Collected data:
========
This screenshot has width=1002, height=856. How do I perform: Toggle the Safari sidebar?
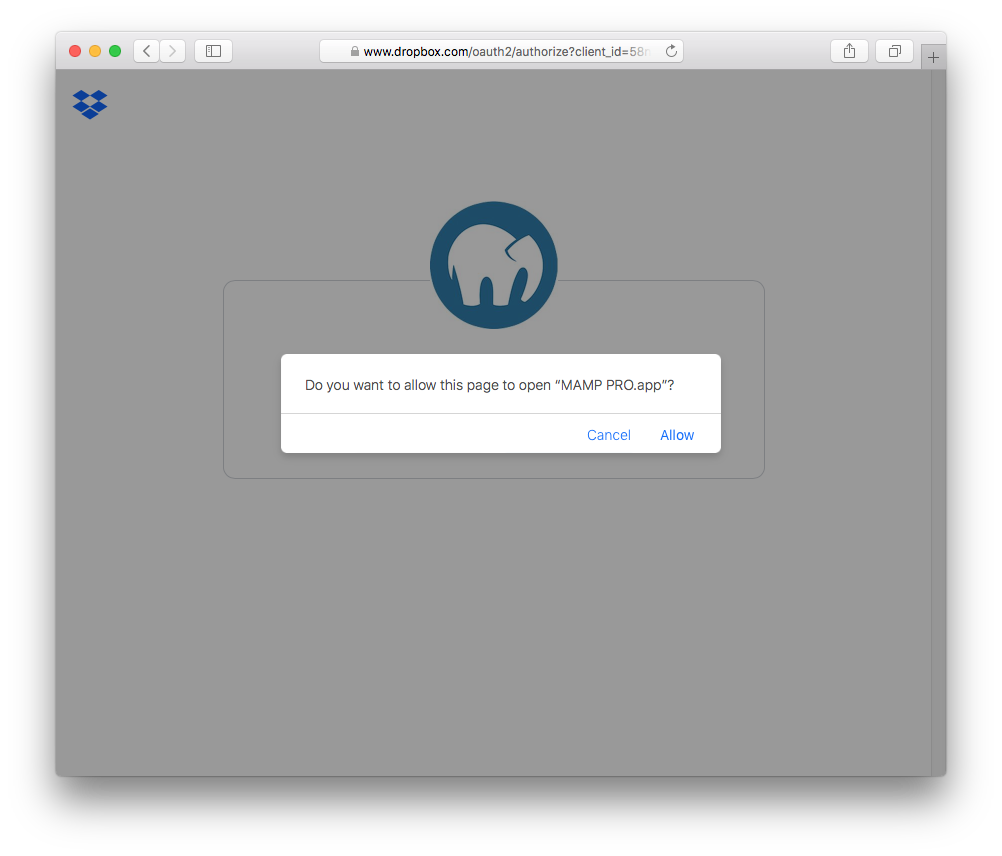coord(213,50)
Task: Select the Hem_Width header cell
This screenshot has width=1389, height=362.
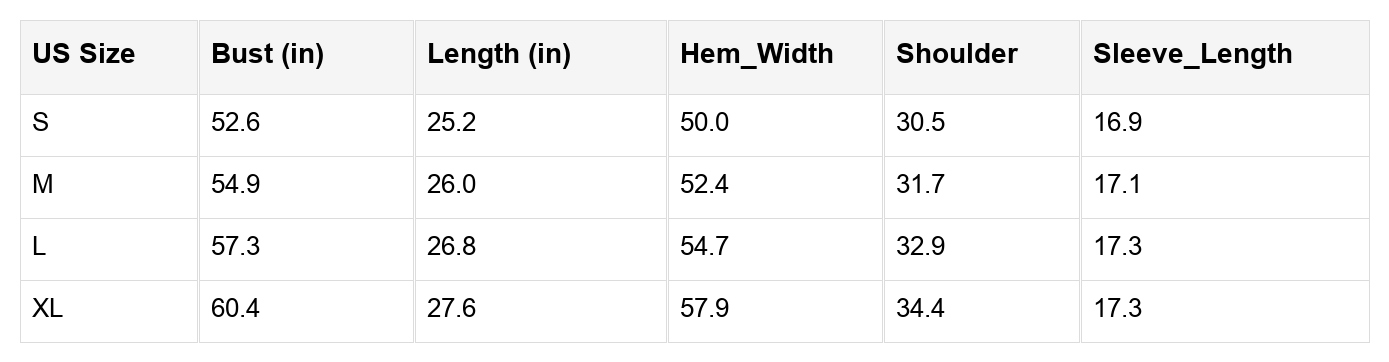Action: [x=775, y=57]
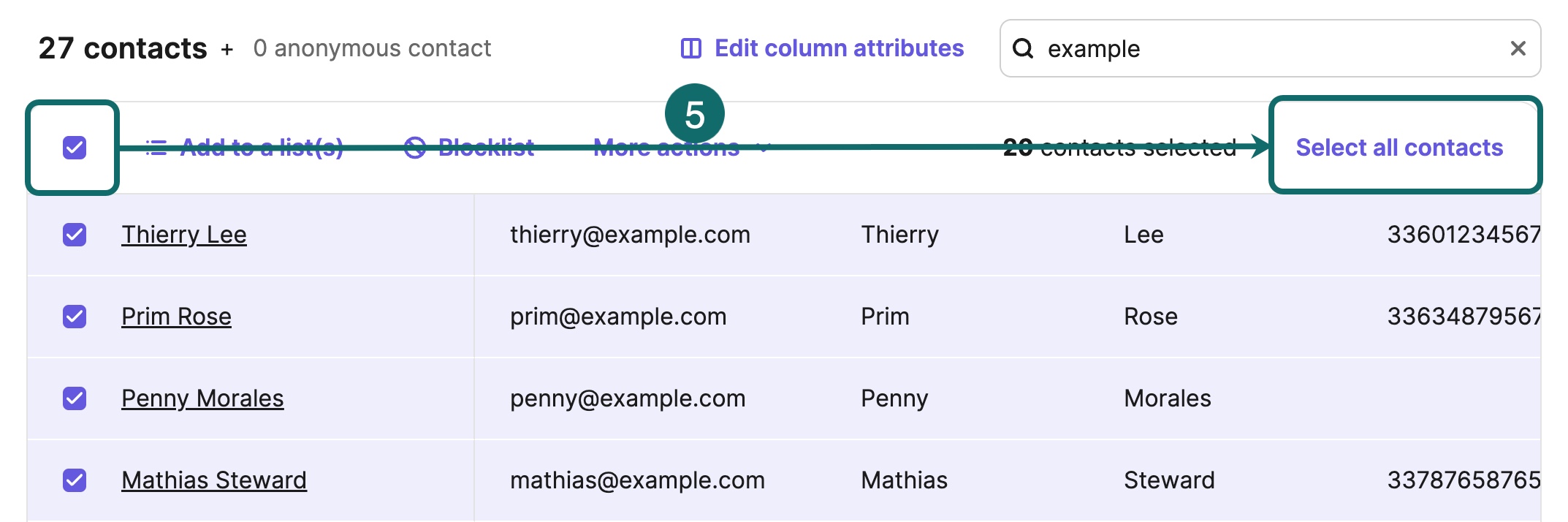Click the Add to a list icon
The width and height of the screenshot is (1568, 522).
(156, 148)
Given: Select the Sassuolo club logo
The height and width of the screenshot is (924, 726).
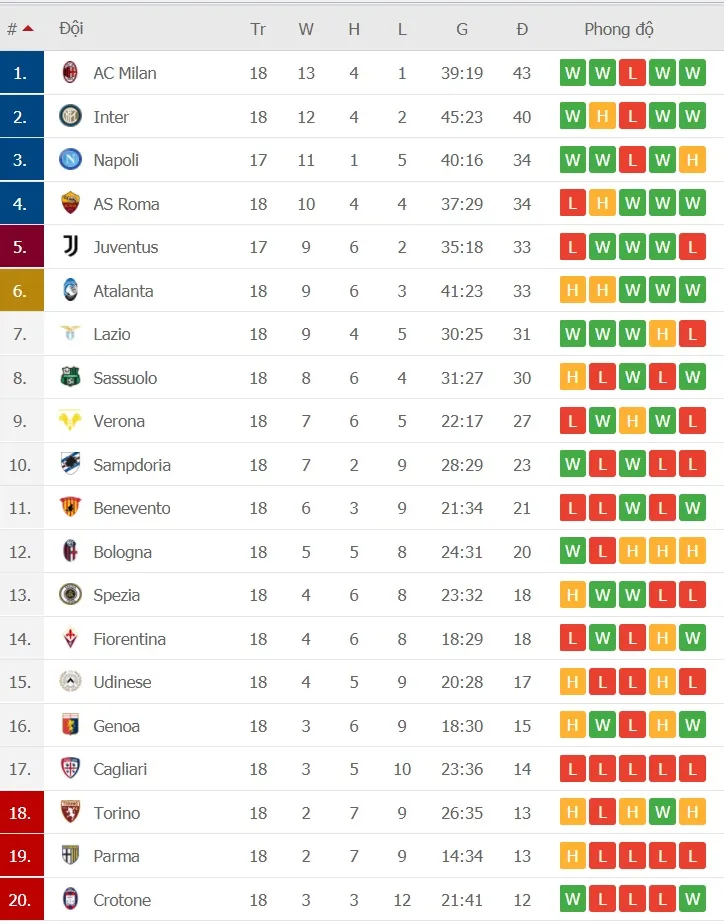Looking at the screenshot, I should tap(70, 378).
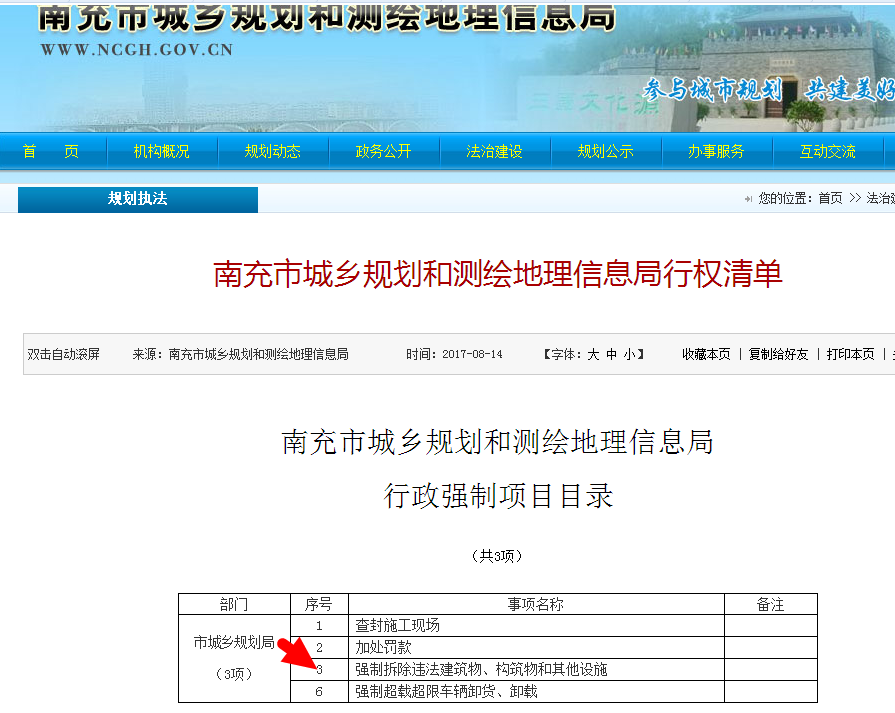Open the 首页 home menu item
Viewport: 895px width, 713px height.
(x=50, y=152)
========
Check every line above for the string "Select", and copy the ones that have it.

Task: Select the Hem_Width header cell
Given: Select the Sassuolo club logo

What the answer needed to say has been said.